— START OF Listing —

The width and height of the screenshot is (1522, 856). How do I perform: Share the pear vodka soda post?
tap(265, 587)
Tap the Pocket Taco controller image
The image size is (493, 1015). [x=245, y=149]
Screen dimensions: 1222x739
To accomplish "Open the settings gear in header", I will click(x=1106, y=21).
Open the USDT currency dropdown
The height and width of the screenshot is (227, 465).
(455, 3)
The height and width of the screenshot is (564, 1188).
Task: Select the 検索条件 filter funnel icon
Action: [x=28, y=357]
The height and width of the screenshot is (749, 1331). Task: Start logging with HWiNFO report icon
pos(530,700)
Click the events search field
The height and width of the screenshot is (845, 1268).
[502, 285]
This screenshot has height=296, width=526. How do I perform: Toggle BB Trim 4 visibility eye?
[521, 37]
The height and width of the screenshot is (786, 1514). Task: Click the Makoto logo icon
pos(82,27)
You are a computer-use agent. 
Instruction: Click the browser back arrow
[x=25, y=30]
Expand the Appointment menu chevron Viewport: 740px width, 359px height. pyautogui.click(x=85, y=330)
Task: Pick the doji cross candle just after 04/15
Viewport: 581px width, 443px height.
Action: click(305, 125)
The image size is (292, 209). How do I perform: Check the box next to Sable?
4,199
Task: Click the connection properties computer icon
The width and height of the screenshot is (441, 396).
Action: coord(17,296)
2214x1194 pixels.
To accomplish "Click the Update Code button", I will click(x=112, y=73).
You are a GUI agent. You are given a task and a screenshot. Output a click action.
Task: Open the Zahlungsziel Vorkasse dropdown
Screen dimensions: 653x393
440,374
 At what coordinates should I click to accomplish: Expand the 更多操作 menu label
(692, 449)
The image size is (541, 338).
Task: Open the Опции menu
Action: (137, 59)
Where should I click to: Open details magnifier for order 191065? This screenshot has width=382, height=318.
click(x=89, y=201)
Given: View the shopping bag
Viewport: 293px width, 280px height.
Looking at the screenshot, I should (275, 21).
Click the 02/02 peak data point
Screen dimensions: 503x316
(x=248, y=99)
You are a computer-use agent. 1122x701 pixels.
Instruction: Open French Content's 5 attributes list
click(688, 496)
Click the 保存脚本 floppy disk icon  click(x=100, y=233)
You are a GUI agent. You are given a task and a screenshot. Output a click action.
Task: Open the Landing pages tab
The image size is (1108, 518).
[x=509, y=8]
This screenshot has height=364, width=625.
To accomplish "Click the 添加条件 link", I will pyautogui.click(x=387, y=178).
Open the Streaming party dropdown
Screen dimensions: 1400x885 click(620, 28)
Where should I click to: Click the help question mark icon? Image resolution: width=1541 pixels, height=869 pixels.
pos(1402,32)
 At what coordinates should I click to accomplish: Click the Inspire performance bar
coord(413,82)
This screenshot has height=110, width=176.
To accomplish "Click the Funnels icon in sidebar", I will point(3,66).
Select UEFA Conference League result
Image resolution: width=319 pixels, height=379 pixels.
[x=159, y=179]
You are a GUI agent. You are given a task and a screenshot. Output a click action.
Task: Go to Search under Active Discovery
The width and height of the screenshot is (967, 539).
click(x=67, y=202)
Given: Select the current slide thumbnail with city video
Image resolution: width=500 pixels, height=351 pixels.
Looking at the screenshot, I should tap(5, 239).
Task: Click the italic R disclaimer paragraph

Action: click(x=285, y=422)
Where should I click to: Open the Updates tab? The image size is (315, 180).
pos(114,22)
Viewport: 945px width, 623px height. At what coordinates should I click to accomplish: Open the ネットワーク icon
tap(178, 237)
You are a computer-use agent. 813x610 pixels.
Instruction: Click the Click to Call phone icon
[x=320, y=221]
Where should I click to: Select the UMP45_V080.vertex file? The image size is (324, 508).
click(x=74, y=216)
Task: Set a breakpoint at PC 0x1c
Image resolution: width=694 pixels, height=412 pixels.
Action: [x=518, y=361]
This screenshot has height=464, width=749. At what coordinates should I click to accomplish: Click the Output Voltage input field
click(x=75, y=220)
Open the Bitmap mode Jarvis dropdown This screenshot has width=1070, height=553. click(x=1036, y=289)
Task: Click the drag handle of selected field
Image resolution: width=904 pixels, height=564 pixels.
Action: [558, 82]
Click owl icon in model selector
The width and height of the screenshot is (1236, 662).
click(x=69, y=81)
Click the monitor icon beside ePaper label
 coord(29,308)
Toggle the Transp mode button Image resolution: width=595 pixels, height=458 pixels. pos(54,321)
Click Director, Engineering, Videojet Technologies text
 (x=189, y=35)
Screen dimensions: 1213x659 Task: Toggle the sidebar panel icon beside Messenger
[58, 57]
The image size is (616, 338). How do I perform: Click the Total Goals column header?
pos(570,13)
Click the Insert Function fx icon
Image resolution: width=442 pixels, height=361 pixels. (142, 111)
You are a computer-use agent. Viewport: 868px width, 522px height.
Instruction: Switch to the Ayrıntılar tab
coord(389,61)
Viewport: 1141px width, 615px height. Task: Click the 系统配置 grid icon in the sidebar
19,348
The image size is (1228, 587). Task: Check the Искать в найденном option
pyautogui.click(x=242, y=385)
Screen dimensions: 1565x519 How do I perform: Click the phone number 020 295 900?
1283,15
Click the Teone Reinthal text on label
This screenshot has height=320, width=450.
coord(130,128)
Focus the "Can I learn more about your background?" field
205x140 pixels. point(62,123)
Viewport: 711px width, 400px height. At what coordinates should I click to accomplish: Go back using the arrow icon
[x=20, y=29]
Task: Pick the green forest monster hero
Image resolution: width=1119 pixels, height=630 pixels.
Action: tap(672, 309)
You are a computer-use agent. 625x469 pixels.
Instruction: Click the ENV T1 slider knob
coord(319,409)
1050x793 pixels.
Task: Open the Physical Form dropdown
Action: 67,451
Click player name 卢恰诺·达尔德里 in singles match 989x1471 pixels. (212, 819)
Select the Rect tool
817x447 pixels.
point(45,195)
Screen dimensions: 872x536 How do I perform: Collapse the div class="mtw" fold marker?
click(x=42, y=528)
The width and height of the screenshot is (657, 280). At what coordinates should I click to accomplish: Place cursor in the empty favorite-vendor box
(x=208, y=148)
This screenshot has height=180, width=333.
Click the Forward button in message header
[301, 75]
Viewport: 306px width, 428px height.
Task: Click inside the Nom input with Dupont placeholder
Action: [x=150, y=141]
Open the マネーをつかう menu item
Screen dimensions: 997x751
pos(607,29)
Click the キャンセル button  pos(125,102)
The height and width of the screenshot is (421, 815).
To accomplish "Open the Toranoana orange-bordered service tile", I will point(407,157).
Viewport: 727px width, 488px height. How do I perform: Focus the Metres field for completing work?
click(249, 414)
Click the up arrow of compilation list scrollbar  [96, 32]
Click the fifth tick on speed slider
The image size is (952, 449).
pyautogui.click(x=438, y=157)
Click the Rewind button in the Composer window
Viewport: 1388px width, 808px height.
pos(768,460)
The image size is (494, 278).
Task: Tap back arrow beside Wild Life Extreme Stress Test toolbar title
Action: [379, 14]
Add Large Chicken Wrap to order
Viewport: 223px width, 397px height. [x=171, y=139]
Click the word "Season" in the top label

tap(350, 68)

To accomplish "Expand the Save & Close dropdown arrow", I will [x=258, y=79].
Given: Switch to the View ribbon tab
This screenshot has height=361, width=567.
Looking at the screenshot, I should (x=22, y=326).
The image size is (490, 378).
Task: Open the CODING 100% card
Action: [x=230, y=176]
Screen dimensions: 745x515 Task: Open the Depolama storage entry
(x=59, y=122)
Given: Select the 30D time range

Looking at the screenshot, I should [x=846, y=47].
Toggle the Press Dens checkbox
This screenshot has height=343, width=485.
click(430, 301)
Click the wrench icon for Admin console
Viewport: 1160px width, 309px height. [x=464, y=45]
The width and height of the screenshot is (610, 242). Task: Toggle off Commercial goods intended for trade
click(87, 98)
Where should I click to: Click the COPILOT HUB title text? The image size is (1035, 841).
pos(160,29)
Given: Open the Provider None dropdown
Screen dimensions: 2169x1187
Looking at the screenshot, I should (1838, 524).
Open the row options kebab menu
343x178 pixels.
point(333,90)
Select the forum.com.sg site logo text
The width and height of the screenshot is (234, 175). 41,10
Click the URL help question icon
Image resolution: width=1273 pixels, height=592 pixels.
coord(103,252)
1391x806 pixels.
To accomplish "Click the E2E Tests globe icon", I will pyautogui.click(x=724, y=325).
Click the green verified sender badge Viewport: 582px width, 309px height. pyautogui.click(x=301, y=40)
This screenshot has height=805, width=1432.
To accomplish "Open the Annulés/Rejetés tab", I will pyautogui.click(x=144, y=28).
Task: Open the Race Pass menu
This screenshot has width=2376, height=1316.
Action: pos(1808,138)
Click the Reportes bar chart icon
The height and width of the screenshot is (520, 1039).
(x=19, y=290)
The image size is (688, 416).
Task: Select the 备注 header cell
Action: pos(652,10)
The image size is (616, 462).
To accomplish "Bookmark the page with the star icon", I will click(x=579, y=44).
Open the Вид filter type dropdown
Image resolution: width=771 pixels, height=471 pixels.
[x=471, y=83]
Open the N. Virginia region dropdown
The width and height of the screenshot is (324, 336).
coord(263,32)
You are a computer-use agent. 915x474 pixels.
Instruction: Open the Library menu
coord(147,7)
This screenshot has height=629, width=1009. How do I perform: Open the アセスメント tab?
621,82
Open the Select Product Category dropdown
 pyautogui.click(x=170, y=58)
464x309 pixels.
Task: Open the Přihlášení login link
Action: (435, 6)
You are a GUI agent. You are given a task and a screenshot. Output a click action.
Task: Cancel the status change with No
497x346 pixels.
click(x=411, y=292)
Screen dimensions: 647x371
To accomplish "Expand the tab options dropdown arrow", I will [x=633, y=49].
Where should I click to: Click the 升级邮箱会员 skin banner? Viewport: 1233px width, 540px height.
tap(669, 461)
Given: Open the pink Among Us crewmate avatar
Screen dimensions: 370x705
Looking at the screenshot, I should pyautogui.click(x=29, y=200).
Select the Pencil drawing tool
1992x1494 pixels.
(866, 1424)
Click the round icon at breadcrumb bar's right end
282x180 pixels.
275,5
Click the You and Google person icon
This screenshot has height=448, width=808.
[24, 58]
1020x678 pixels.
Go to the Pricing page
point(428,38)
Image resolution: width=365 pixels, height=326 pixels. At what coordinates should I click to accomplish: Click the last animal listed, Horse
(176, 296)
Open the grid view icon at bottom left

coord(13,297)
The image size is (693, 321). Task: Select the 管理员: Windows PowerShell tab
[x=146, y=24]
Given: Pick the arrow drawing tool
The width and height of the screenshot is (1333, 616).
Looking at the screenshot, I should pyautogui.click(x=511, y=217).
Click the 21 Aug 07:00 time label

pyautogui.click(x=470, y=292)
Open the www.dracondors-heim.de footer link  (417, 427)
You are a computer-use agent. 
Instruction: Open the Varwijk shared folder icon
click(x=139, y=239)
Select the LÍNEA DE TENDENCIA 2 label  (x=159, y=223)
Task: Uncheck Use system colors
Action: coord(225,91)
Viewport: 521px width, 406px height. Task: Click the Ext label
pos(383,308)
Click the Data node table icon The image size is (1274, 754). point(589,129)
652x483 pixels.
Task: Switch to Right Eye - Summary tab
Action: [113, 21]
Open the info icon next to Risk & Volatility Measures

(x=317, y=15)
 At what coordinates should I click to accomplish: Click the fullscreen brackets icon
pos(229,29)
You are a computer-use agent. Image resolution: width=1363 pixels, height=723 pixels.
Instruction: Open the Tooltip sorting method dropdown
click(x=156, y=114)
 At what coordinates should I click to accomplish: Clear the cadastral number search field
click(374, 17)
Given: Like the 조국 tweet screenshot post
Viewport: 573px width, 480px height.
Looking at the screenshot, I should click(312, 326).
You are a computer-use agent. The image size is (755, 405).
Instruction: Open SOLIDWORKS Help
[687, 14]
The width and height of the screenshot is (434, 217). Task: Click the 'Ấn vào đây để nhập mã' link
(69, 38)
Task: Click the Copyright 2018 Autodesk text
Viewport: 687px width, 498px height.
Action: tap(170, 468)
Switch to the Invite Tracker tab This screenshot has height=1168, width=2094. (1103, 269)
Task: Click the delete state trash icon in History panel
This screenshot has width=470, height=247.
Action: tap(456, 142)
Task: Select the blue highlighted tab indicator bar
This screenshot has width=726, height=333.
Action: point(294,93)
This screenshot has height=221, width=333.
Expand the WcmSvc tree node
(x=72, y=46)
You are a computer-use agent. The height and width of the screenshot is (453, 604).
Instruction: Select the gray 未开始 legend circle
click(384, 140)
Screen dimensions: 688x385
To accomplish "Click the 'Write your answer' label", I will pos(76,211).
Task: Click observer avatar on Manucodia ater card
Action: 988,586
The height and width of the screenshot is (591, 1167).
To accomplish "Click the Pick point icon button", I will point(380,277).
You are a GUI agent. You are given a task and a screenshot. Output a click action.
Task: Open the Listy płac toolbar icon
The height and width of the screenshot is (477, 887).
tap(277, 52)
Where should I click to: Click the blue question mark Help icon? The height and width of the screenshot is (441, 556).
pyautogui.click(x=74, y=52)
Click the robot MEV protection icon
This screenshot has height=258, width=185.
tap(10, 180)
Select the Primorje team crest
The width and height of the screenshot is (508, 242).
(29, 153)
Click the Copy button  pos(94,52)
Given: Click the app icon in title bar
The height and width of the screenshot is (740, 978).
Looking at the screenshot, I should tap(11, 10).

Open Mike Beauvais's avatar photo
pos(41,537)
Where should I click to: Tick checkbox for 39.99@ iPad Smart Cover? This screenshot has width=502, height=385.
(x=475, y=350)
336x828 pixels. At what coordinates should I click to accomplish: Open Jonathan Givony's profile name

— END OF Listing —

Write out the rows verbatim, starting with the line containing "The height and width of the screenshot is (591, 1167)." and continuing through the end of the rows.

The height and width of the screenshot is (591, 1167).
To accomplish "Click the Pick point icon button", I will point(380,277).
You are a GUI agent. You are given a task and a screenshot. Output a click action.
Task: Open the Listy płac toolbar icon
The height and width of the screenshot is (477, 887).
tap(277, 52)
Where should I click to: Click the blue question mark Help icon? The height and width of the screenshot is (441, 556).
pyautogui.click(x=74, y=52)
Click the robot MEV protection icon
This screenshot has height=258, width=185.
tap(10, 180)
Select the Primorje team crest
The width and height of the screenshot is (508, 242).
(29, 153)
Click the Copy button  pos(94,52)
Given: Click the app icon in title bar
The height and width of the screenshot is (740, 978).
Looking at the screenshot, I should tap(11, 10).

Open Mike Beauvais's avatar photo
pos(41,537)
Where should I click to: Tick checkbox for 39.99@ iPad Smart Cover? This screenshot has width=502, height=385.
(x=475, y=350)
336x828 pixels. At what coordinates should I click to accomplish: Open Jonathan Givony's profile name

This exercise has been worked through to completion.